Dr Ahmed Shamsul Arefin1
1Csiro, ACTON, Australia
Biography:
Dr Ahmed Shamsul Arefin is a Computation and HPC Specialist working within the HPC & Research Platforms Team, Scientific Computing Platforms, CSIRO. He completed his PhD in Computer Science (Data-Parallel Computing & GPUs) from the University of Newcastle, Australia and worked as a Postdoctoral Researcher (Parallel Data Mining) at the Centre for Bioinformatics, Biomarker Discovery & Information-Based Medicine (CIBM), The University of Newcastle, Australia. His research interest focuses on the application of HPC in data mining, graphs and visualization.
Abstract:
In today's world of high-performance computing (HPC), creating a dependable and cost-effective disaster recovery (DR) solution is of utmost importance. The ability to seamlessly replicate and backup the live cluster, including its intricate details such as libraries and kernel versions, is crucial for ensuring accurate results under normal circumstances.

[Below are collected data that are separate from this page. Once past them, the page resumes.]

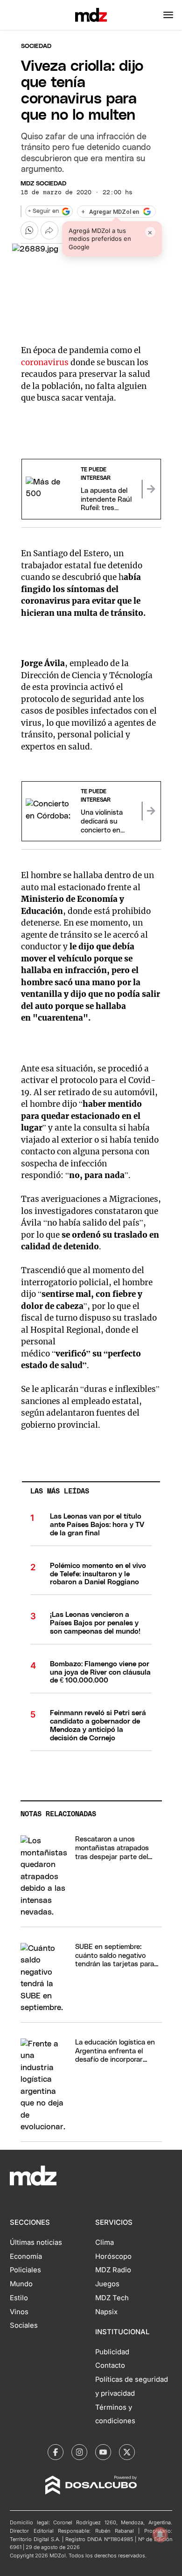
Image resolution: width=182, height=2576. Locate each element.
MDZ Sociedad (43, 184)
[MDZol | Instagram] (79, 2452)
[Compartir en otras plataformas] (49, 230)
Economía (26, 2256)
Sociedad (36, 46)
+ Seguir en (43, 211)
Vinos (19, 2312)
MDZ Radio (113, 2270)
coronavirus (45, 362)
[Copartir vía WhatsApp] (29, 230)
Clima (104, 2242)
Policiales (25, 2270)
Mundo (21, 2284)
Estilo (19, 2298)
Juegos (107, 2284)
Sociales (24, 2325)
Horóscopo (113, 2256)
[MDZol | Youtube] (103, 2452)
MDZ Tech (112, 2298)
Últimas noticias (36, 2242)
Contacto (110, 2365)
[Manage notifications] (160, 2534)
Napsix (106, 2312)
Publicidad (112, 2352)
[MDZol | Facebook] (55, 2452)
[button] (168, 15)
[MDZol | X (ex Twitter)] (126, 2452)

This work proposes a method of backing up HPC master nodes using the Clonezilla disk imaging/cloning utility, which supports smart copying for various file systems. The resulting backup image folder is then securely stored locally on NFS storage, providing the means for safe and successful recovery and re-provisioning of the entire cluster, as demonstrated through testing on a test HPC cluster. We find it a safe, secure, and low-cost alternative to HPC infrastructure replication on the public cloud.
Safeguarding an organization's critical assets, such as HPC, in the face of unforeseen disruptions is mission-critical. This work delves into the transformative impact of Clonezilla in enabling an efficient and reliable DR solution, ensuring the continuity of essential operations during times of crisis.